In March Madness There’s No Place Like Home

The NCAA Men’s Basketball Tournament is reality entertainment at its best.  The NCAA Selection Committee seeds the tournament to increase the chance that stronger teams advance further.  A tournament structure that increases the likelihood that the best teams play in the Final Four increases television ratings and causes networks to bid more for the rights to March Madness.

The NCAA began using the pod system in 2002 to assign teams to first round sites.  The pod system means that teams from different regions can play early round games in the same city in order to reduce travel distances and costs.  In a study with Todd McFall, of Wake Forest University, we found that the pod system favors the top 16 teams in the country.  The new rules have reduced travel distances for teams seeded two through four in each region.  Top seeded teams had shorter travel distances to first round sites even before the pod system and teams seeded five through sixteen have not seen a decline in travel distances since 2002.

A good example of the impact of the pod system is Duke’s game tonight against Lehigh.  Both North Carolina, the number one seed in the Midwest, and Duke, the number two seed in the South, will play tonight in Greensboro.  Before the pod system, Duke would have likely travelled to either Nashville or Louisville to play South regional games.  Greensboro is just 54 miles from Durham, giving the Blue Devils a clear advantage over a team from Bethlehem, Pennsylvania.

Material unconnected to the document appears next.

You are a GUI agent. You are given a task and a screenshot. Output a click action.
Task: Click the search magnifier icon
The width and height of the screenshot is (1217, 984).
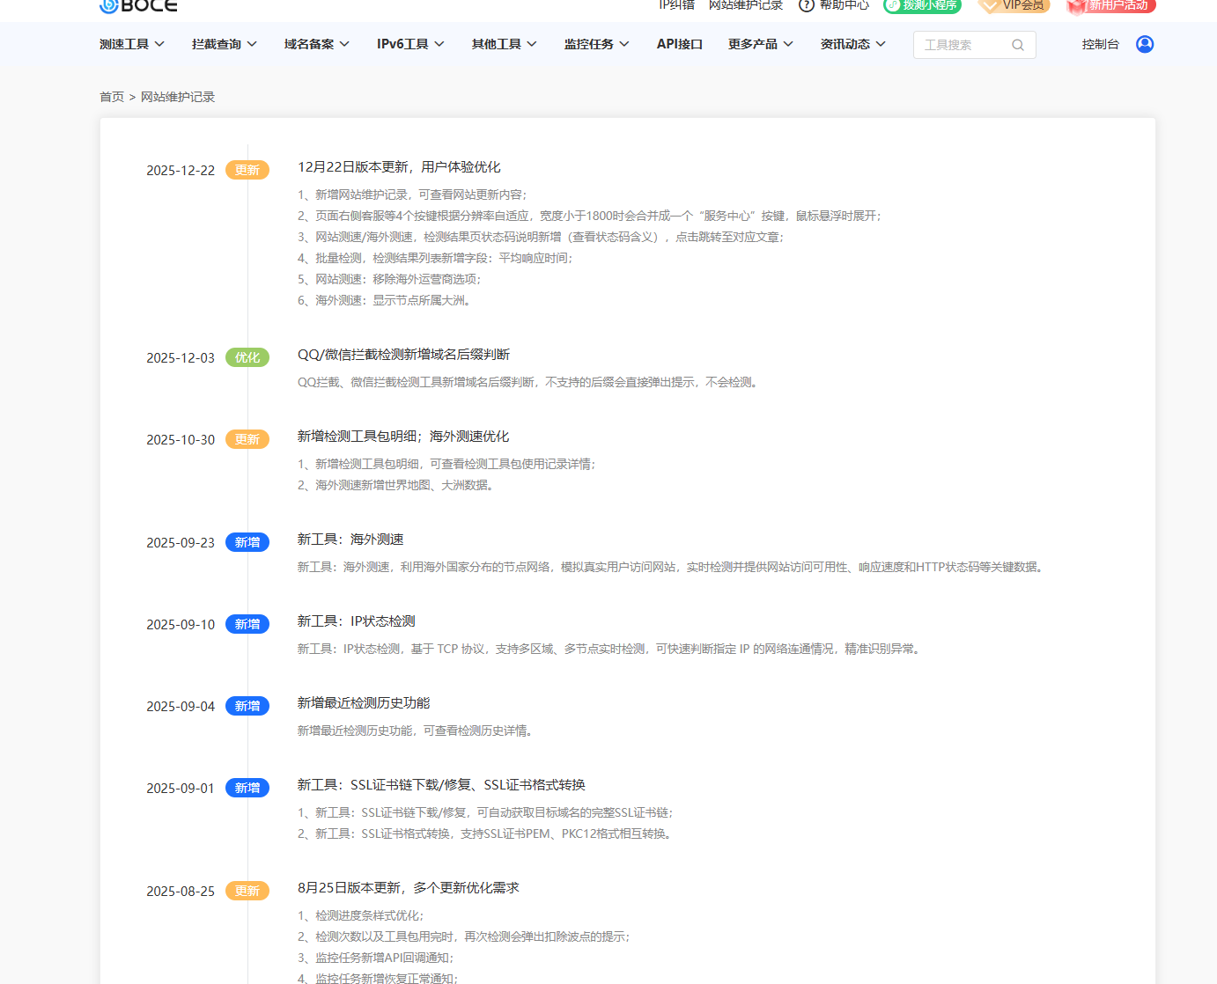pos(1017,45)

Playing games closer to campus improves a team’s performance.  Our study of over 1700 tournament games found that playing in a team’s home state was worth 1.3 points, and each 100 miles further one’s opponent must travel is worth and additional .14 points.  Combining these two effects, we expect Duke’s margin of victory over Lehigh to be 1.92 points more than if they played at a truly neutral site.  This advantage is comparable to the difference between receiving a two-seed rather than a three-seed in the tournament.

The NCAA gives more favorable seeds to basketball teams with better strength of schedules and higher RPIs.  The NCAA has extended this to giving more favorable first round site assignments to the top 16 teams in the country.  All else equal, this means we are more likely to see fewer upsets of teams ranked in the top four in each region, early in the tournament.  Although this lowers the chance of Cinderella teams advancing to the Elite Eight and Final Four, it will probably produce more competitive games between higher ranked teams late in the tournament.